Siang itu di saat ada banyak nasabah yang akan melakukan transaksi di Bank. Aku yang saat itu menjadi seorang teller pun dibuat kewalahan. Dari pagi hingga menjelang siang, nasabah yang datang ke bagian teller memang tak pernah ada habisnya. Saat tengah lelah-lelahnya tiba-tiba saja orang yang berada tepat didepanku merengkuh leherku kasar. Terlalu cepat semuanya terjadi, aku bahkan mungkin sudah lunglai jika orang itu tak menahanku erat-erat. Terlambat sadar jika dia yang menyergapku erat adalah seorang perampok Bank.

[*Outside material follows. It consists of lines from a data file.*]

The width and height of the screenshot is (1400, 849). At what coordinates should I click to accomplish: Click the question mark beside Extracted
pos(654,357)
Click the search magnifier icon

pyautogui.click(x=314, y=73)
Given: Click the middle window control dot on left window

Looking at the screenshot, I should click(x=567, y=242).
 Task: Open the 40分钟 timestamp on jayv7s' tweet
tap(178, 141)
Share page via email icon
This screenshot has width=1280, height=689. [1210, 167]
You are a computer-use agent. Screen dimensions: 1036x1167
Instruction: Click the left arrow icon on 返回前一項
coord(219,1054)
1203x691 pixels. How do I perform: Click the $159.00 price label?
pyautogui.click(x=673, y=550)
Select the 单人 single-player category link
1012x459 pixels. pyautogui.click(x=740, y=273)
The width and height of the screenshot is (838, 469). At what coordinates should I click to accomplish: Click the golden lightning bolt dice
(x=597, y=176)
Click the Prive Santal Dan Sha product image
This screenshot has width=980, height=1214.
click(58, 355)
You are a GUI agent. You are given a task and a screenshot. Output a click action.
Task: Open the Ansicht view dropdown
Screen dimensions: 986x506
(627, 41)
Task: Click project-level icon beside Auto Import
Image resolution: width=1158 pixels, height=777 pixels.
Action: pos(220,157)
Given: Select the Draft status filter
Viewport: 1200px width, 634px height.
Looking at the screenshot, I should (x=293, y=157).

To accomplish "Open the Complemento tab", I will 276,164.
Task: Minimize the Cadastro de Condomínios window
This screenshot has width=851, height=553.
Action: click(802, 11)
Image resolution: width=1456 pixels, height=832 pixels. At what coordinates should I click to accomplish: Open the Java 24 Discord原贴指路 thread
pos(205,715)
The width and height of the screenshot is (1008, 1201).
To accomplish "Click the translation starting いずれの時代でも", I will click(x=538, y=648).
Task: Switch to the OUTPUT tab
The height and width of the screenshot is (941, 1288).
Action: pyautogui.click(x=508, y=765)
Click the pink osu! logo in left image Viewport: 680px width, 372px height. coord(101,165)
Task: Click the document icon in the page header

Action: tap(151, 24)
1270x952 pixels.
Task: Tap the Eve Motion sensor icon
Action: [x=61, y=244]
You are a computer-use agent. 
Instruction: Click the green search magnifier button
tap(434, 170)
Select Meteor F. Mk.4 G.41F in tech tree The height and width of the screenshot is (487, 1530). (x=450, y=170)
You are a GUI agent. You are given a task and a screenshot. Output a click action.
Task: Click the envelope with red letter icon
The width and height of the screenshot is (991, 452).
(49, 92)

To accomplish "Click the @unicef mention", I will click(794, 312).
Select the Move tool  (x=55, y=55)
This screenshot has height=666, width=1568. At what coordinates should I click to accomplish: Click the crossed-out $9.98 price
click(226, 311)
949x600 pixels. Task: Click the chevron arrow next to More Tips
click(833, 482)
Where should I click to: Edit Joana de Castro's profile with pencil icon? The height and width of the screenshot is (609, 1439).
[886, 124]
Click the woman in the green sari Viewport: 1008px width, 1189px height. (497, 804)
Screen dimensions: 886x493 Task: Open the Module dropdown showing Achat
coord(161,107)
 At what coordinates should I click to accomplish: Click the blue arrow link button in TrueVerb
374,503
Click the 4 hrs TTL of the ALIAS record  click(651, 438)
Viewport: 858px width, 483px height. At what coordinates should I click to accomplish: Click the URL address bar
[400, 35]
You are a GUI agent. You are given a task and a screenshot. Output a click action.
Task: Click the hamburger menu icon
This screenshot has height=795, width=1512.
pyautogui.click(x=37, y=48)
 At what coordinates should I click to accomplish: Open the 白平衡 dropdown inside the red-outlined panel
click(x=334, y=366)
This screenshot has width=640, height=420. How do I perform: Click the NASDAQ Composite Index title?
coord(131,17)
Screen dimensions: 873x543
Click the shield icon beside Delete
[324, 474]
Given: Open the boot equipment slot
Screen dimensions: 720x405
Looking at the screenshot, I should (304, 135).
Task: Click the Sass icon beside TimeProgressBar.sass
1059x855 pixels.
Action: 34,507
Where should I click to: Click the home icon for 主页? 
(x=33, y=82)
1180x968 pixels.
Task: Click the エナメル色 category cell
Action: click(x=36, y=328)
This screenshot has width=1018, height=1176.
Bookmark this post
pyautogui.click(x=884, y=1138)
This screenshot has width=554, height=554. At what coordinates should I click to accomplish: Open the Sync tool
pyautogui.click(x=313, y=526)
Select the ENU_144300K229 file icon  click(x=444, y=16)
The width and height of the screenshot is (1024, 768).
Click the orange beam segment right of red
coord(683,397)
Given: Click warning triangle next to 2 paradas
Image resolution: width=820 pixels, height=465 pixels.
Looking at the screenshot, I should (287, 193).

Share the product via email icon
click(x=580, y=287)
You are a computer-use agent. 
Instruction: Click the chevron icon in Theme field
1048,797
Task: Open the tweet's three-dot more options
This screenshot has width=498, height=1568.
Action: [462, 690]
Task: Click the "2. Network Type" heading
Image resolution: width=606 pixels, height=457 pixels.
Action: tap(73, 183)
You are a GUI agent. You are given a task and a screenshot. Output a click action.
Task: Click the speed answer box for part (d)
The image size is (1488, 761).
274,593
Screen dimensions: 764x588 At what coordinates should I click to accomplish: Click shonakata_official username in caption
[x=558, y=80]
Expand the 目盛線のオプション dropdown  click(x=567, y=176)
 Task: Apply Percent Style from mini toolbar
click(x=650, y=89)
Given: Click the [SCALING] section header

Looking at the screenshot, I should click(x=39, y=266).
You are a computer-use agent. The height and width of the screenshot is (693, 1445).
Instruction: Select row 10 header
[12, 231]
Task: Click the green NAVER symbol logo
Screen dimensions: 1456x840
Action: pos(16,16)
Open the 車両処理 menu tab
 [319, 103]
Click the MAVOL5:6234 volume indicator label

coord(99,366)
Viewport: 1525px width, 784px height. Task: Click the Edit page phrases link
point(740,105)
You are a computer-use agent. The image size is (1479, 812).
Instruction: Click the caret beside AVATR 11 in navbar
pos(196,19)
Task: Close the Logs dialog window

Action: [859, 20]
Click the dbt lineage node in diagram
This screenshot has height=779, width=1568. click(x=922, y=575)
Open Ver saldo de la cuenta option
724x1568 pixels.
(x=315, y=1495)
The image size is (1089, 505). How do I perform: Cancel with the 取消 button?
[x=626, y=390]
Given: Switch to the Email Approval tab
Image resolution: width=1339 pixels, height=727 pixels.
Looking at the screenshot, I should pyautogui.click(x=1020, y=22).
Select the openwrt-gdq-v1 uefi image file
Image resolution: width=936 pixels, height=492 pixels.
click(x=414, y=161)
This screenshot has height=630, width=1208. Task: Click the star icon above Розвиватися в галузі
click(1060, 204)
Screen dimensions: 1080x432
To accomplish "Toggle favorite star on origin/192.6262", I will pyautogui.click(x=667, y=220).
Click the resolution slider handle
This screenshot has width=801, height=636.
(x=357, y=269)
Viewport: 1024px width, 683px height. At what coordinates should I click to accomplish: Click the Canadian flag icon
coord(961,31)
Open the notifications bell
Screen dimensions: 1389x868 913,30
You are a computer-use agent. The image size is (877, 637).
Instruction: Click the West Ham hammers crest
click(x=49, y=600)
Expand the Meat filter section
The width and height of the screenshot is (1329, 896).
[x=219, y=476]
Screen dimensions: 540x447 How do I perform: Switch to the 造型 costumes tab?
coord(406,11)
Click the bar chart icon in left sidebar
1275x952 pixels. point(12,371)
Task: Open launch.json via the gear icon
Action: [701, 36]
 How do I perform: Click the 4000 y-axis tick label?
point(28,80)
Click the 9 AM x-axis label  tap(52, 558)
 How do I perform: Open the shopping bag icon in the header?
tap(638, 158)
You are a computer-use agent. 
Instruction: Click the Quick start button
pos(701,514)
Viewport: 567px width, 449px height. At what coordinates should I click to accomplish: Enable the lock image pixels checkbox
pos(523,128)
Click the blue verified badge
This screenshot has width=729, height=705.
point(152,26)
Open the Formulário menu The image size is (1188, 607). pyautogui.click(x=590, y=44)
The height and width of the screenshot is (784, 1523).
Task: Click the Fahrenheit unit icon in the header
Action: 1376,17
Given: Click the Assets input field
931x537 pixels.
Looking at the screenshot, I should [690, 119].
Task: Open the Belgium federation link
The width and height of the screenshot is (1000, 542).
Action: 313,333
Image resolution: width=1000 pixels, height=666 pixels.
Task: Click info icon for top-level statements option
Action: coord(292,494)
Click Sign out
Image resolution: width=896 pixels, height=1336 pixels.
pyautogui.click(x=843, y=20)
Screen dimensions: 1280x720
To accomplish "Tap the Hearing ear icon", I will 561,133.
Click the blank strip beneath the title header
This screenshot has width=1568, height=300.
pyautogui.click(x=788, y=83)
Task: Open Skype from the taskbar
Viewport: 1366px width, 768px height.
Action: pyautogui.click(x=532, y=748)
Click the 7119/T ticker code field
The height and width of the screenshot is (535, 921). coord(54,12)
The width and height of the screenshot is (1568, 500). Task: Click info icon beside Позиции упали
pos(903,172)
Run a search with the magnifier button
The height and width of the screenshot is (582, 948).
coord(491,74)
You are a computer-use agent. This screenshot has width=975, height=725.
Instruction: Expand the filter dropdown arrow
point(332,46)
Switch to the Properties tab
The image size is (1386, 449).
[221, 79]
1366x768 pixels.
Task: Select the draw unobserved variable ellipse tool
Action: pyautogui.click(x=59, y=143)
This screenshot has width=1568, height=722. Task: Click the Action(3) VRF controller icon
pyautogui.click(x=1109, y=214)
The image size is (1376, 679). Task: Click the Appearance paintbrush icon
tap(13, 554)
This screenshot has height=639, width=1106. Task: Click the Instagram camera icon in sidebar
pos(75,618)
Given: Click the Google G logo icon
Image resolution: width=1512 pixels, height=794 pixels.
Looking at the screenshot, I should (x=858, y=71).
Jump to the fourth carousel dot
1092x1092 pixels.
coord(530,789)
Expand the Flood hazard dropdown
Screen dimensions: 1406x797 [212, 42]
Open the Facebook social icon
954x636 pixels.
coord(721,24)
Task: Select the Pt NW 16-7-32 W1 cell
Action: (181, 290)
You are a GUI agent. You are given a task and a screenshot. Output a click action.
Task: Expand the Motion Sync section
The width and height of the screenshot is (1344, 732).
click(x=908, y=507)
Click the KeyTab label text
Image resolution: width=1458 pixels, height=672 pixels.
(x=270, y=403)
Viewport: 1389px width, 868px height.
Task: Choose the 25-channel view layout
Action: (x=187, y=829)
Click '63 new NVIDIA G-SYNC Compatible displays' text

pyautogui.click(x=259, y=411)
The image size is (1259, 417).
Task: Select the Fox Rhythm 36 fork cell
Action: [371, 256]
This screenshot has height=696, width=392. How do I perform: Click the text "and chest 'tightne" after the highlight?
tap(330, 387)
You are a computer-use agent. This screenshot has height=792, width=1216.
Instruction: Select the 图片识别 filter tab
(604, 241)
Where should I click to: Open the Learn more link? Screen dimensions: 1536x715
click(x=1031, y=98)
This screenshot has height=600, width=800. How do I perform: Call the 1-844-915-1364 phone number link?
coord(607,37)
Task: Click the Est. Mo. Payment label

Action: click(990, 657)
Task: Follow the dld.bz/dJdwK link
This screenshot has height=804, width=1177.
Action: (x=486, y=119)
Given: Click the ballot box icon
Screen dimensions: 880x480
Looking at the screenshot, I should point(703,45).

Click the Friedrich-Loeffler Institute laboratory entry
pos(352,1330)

Setelah tersadar aku masih tak tahu harus melakukan apa, rasanya sudah pasrah jika pun aku harus enyah dari muka bumi. Tapi aku masih sempat memikirkan Ibu dan Bapak meski juga pasrah seraya merasakan goresan pisau yang semakin dalam melukai leherku tepat di bawah rahang kanan. Aku tahu mereka akan sangat sedih saat bungsunya yang sudah mereka kuliahkan dan baru lulus harus mati muda.

Aku sedikit sedih. Aku bahkan belum sempat memberikan apapun, barang secarik kain batik untuk Ibu dan selembar baju koko untuk Bapak.

Saat aku dan anganku hanya berpikir bahwa aku akan mati saat itu juga, namun saat itu juga seorang pria mendencitkan pintu untuk masuk ke dalam di saat orang-orang berhamburan keluar dari dalam area Bank. Aku tak tahu bagaimana cara dia menyelamatkanku, yang aku tau gerakannya tak kalah cepat dari perampok itu ketika mengambil alih tubuhku.

Ku pikir aku akan mati sebelum sempat menerima gaji pertamaku. Tapi mas Azam yang saat itu masih pria asing bagiku, menyelamatkaku dari kematian.

Aku masih ingat dialog pertama kami.

"Ada keluarga kamu yang bisa dihubungi ?" Tanyanya di lorong rumah sakit sesaat setelah aku keluar dari ruangan tindakan untuk mengobati luka gores di rahang bawahku yang memerlukan beberapa jahitan.

"Tidak perlu Mas." Jawabanku berlawanan dengan pertanyaanya.

Di Jakarta aku tinggal bersama kakakku-Mbak Tashi. Kami merantau sejak mulai kuliah di Jakarta. Tapi Minggu lalu Mbak Tashi menikah dan baru minggu lalu aku pindah dari unit apartemennya ke sebuah kost di daerah Jati Padang, Jakarta Selatan. Aku butuh satu Jam menaiki Busway untuk sampai ke tempat kerjaku.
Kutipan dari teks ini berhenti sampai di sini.